CMS releases dataset on Medicare hospice payments
As part of its ongoing efforts to make more healthcare data for study and research, the Centers for Medicare and Medicaid Services has released a public data set for hospice care provided to Medicare beneficiaries.
The Hospice Utilization and Payment Public Use File (Hospice PUF) provides privacy protected information on services provided to Medicare beneficiaries by hospice providers.
In a related announcement, CMS reported that it has released an update to the Market Saturation and Utilization Data Tool, formerly called the Moratoria Provider Services and Utilization Data Tool. For the first time, this tool will include information on hospice services, the agency says.
“The Hospice data and Market Saturation and Utilization Data Tool support our goals of increasing access to Medicare data and improving the flow of information,” said CMS Chief Data Officer Niall Brennan. “CMS believes that greater data transparency leads to a more effectively functioning health care system, which leads to better care and smarter spending.”

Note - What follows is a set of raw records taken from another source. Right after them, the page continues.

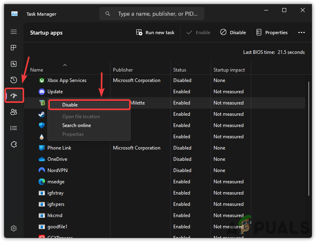Sort list by Name column header
The image size is (316, 242).
(x=37, y=70)
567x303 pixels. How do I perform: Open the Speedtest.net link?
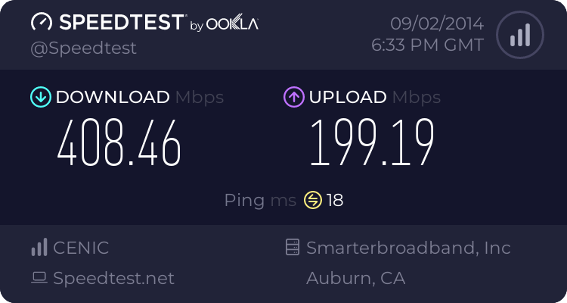click(113, 278)
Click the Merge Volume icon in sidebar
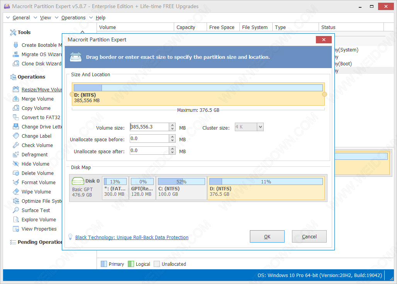Viewport: 397px width, 284px height. pyautogui.click(x=15, y=99)
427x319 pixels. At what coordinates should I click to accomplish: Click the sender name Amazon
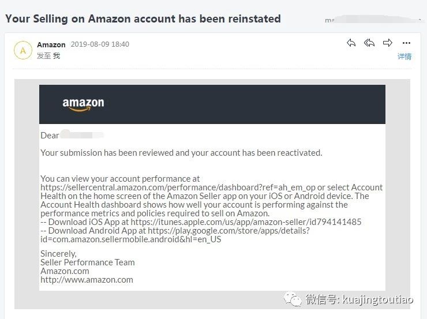pyautogui.click(x=51, y=44)
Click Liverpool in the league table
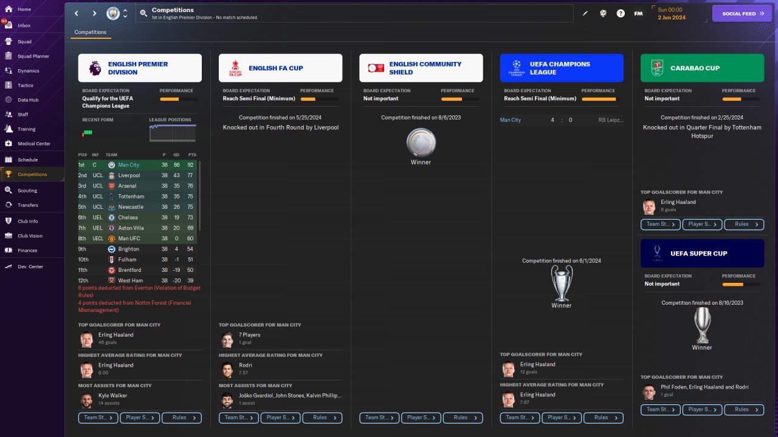 pyautogui.click(x=129, y=175)
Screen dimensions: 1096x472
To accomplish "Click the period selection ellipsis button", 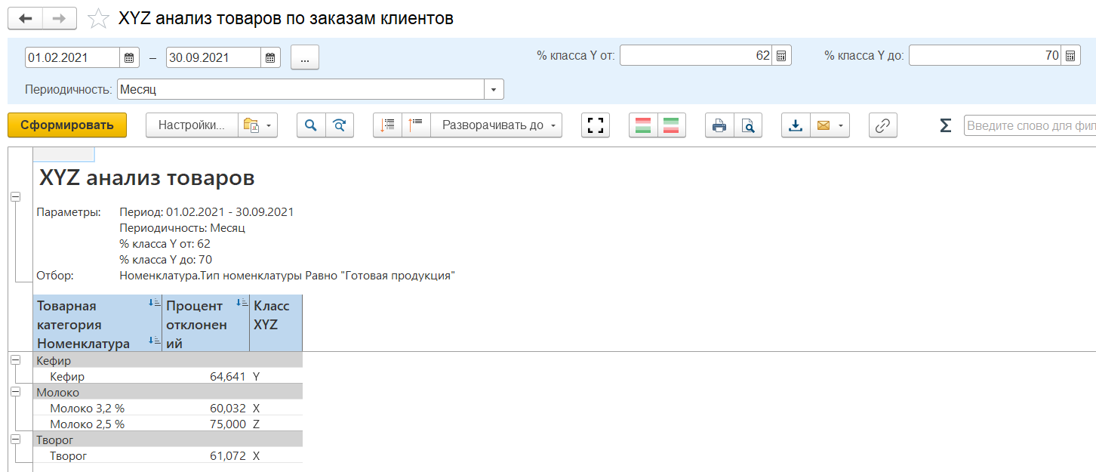I will coord(305,57).
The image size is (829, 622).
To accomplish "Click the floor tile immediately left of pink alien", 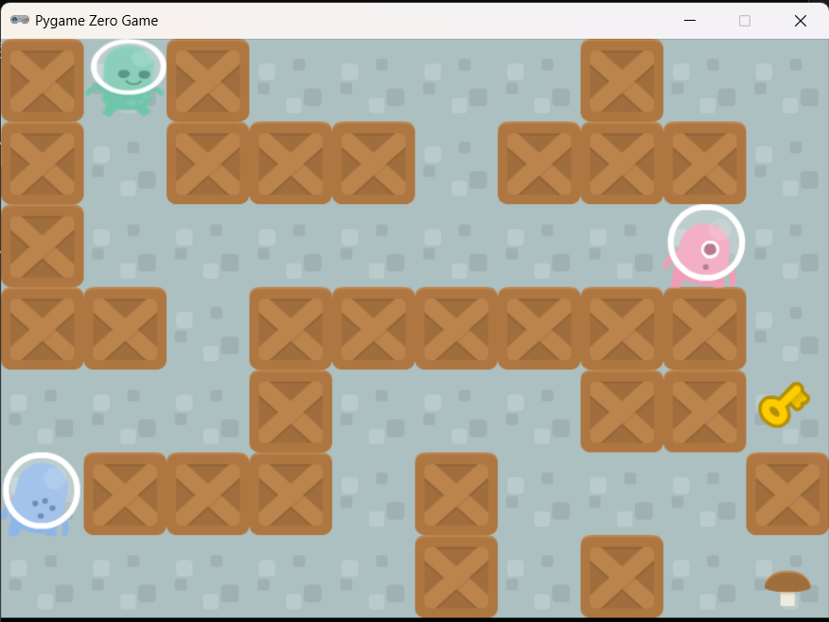I will [622, 246].
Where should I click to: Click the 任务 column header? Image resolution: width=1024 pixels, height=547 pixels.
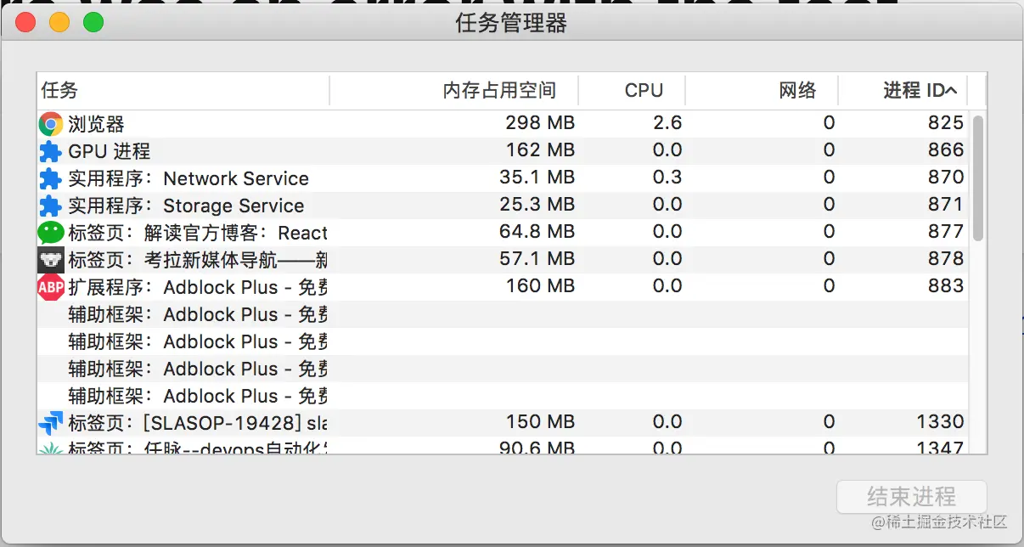(59, 90)
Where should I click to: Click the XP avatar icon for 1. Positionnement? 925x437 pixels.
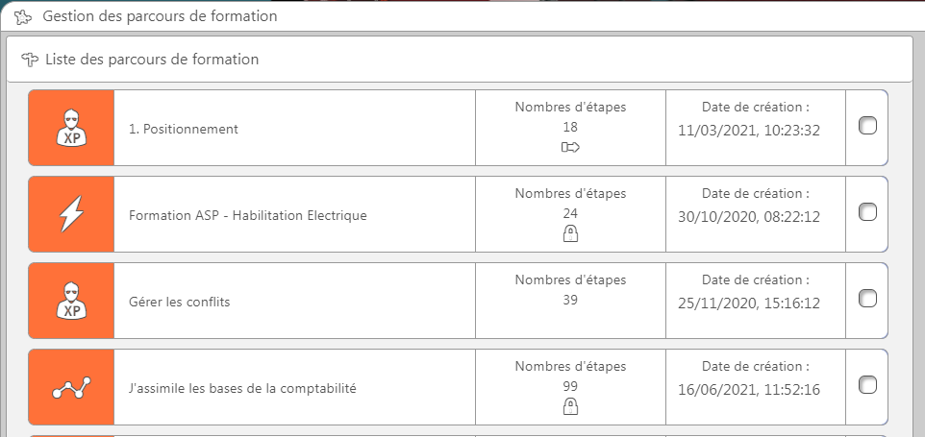click(x=71, y=128)
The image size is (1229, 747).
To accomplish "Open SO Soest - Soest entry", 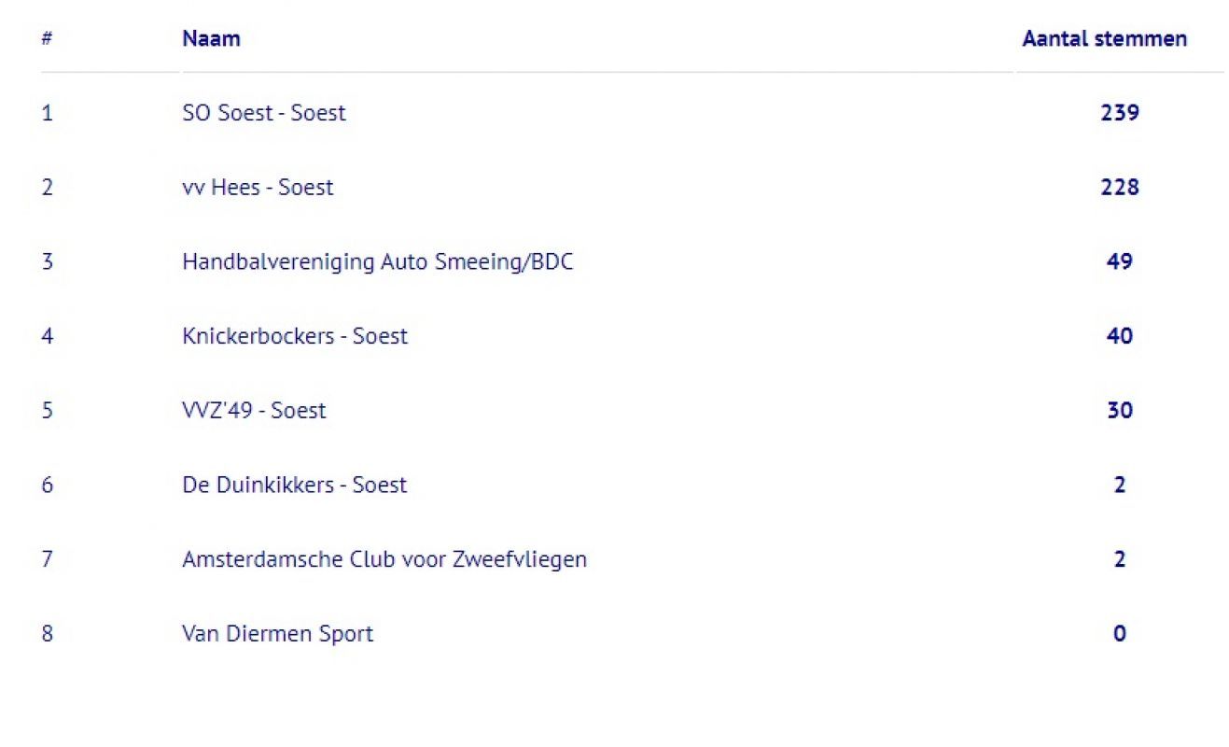I will tap(264, 113).
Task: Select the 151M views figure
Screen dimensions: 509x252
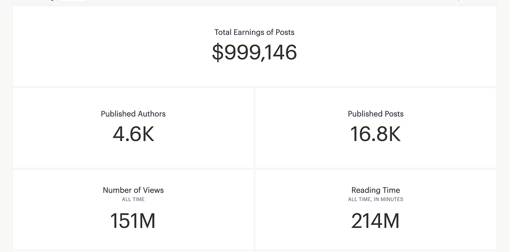Action: pos(133,221)
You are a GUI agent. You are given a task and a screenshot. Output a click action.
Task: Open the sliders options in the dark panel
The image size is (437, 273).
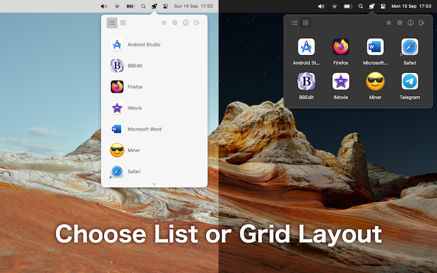389,23
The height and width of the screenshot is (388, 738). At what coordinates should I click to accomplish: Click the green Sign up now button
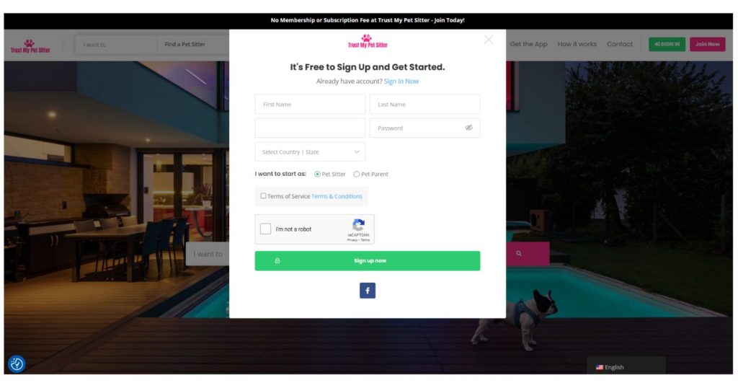tap(367, 261)
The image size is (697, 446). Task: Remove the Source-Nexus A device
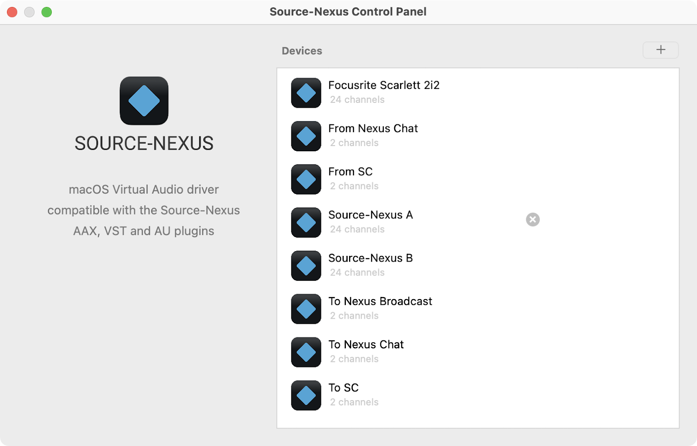(x=532, y=219)
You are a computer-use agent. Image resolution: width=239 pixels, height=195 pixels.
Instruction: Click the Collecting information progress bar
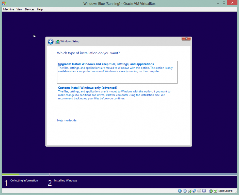(x=25, y=174)
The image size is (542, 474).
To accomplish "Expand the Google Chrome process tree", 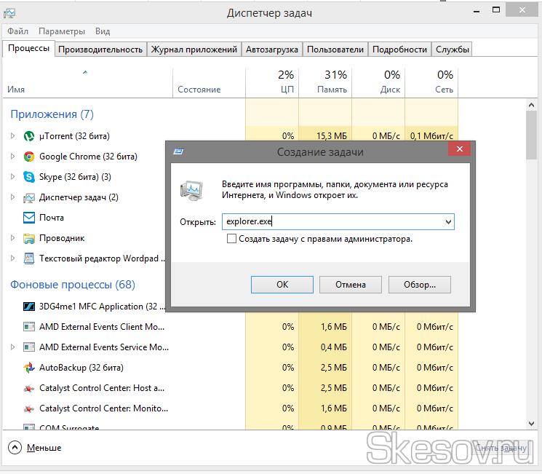I will [12, 157].
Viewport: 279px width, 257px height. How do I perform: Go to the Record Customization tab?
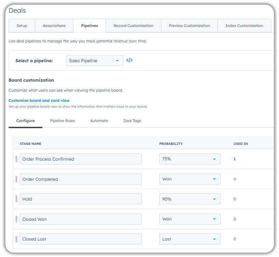133,26
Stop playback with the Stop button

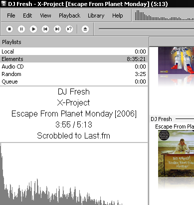coord(9,29)
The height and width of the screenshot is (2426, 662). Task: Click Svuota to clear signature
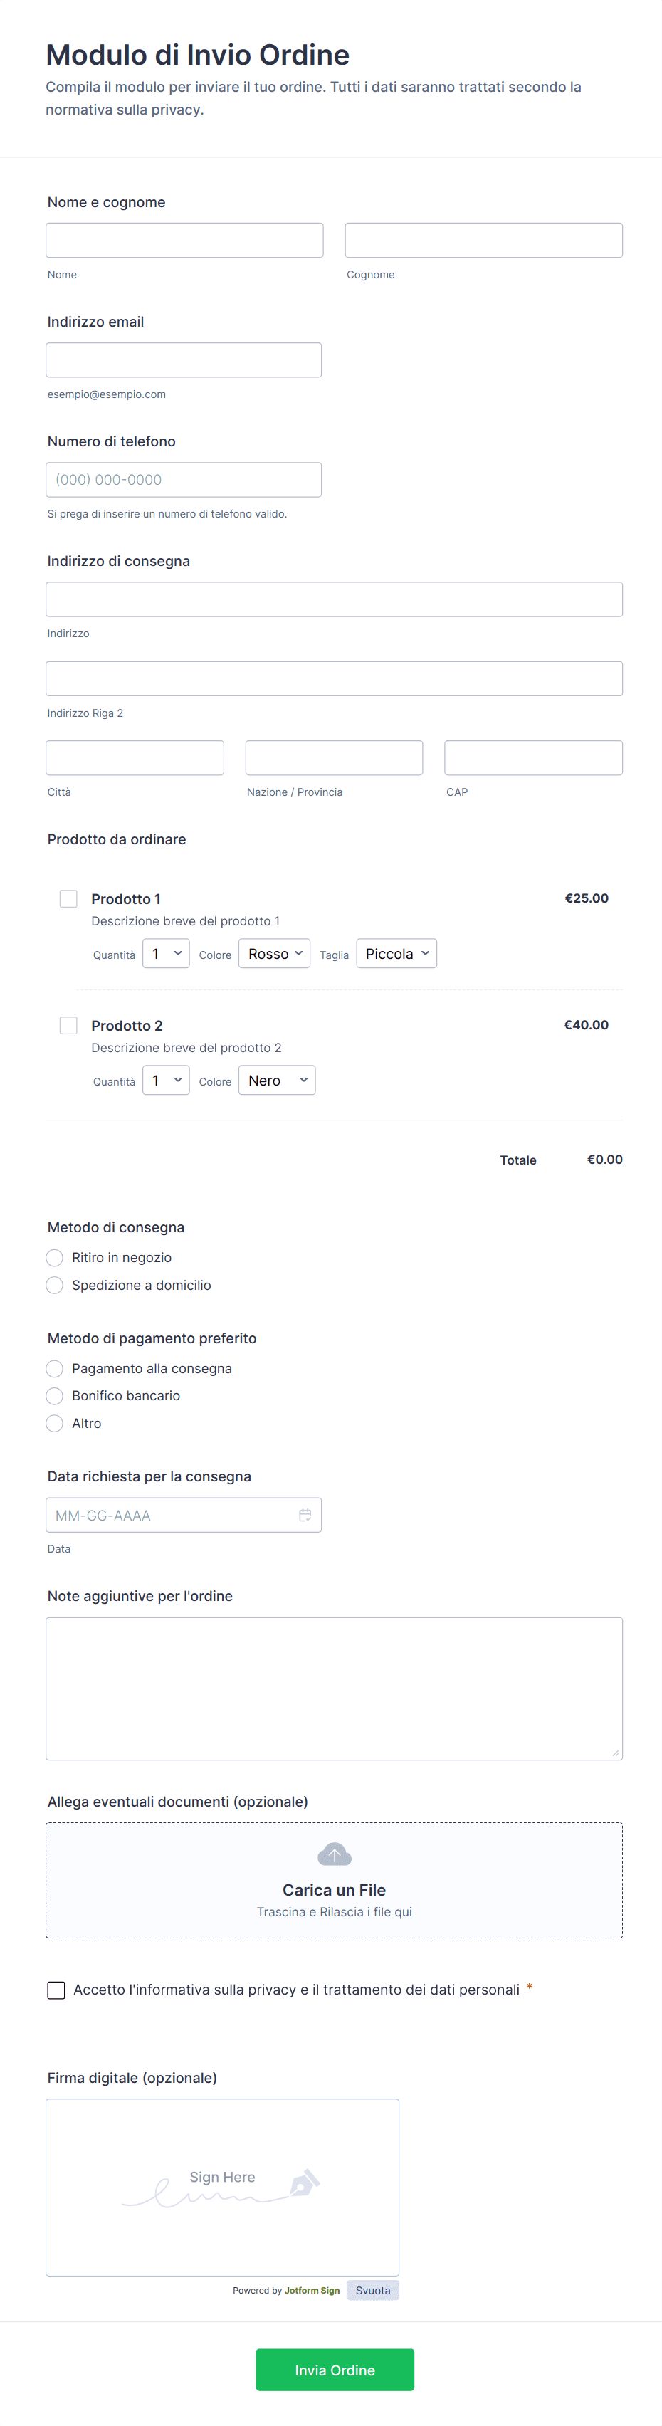tap(373, 2290)
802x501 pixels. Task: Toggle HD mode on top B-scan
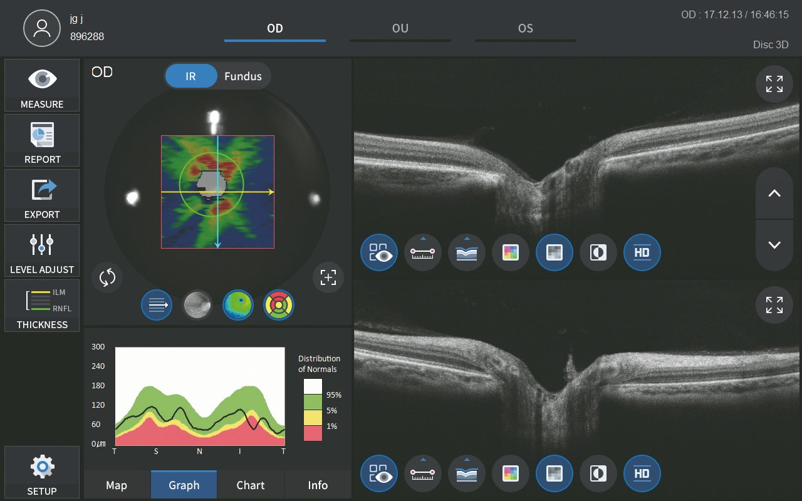[x=642, y=252]
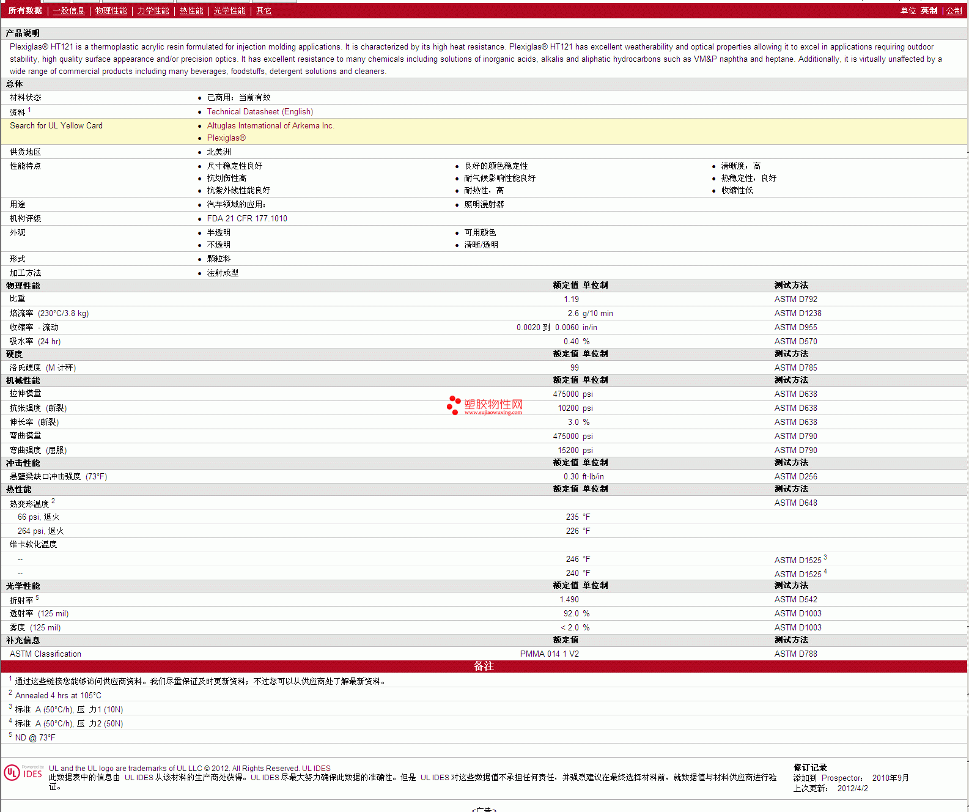Click the red 塑胶物性网 watermark logo
This screenshot has width=969, height=812.
point(485,405)
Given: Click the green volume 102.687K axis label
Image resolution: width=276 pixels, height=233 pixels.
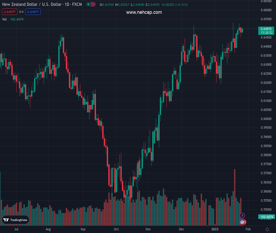Looking at the screenshot, I should coord(267,217).
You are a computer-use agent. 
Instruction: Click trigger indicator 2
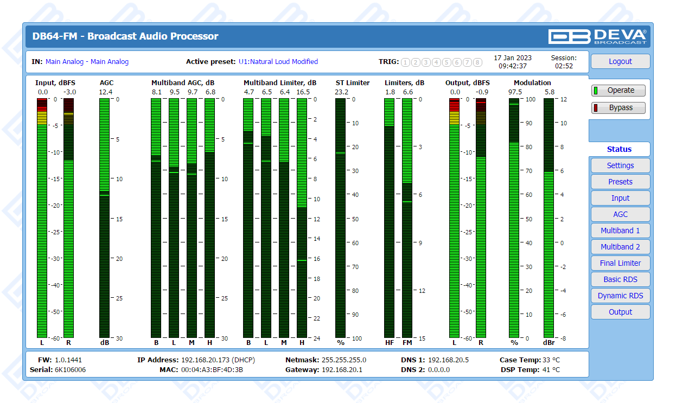tap(416, 62)
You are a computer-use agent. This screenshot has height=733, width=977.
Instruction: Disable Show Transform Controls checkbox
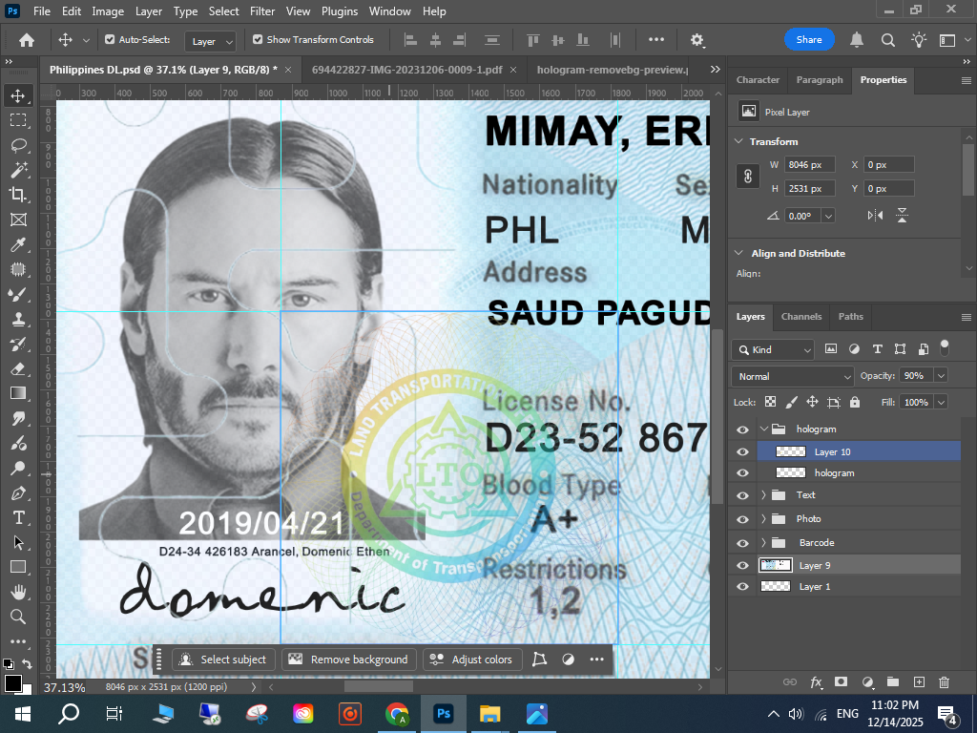point(258,40)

Earlier this year, CMS has released prescription drug cost data based on Medicare Part D costs and services, as well as data on Medicare Part B services and procedures data.
The Hospice PUF contains information on utilization, payments, submitted charges, diagnoses and hospice beneficiary demographics organized by provider and state. The Hospice PUF covers calendar year 2014 and includes information on 4,025 hospice providers, more than 1.3 million hospice beneficiaries, and more than $15 billion in Medicare payments.
The data enables the analysis of geographic variations in the delivery of hospice care, as well as variation across individual hospice providers. The Hospice PUF also includes a number of metrics on hospice beneficiary demographics and diagnoses to facilitate analyses of differences in the patient population across providers.
The third release of the Market Saturation and Utilization Data Tool includes interactive maps and supporting data sets that show national-, state-, and county-level provider services and utilization data for three reference periods and the following health service areas: Home Health, Ambulance (Emergency, Non-Emergency, Emergency & Non-Emergency), Independent Diagnostic Testing Facilities (Part A and Part B), Skilled Nursing Facilities, and Hospice.
The Market Saturation and Utilization Data Tool can be used by CMS to monitor market saturation as a means to prevent fraud, waste, and abuse. The data can also be used to reveal the degree to which use of a service is related to the number of providers servicing a geographic region.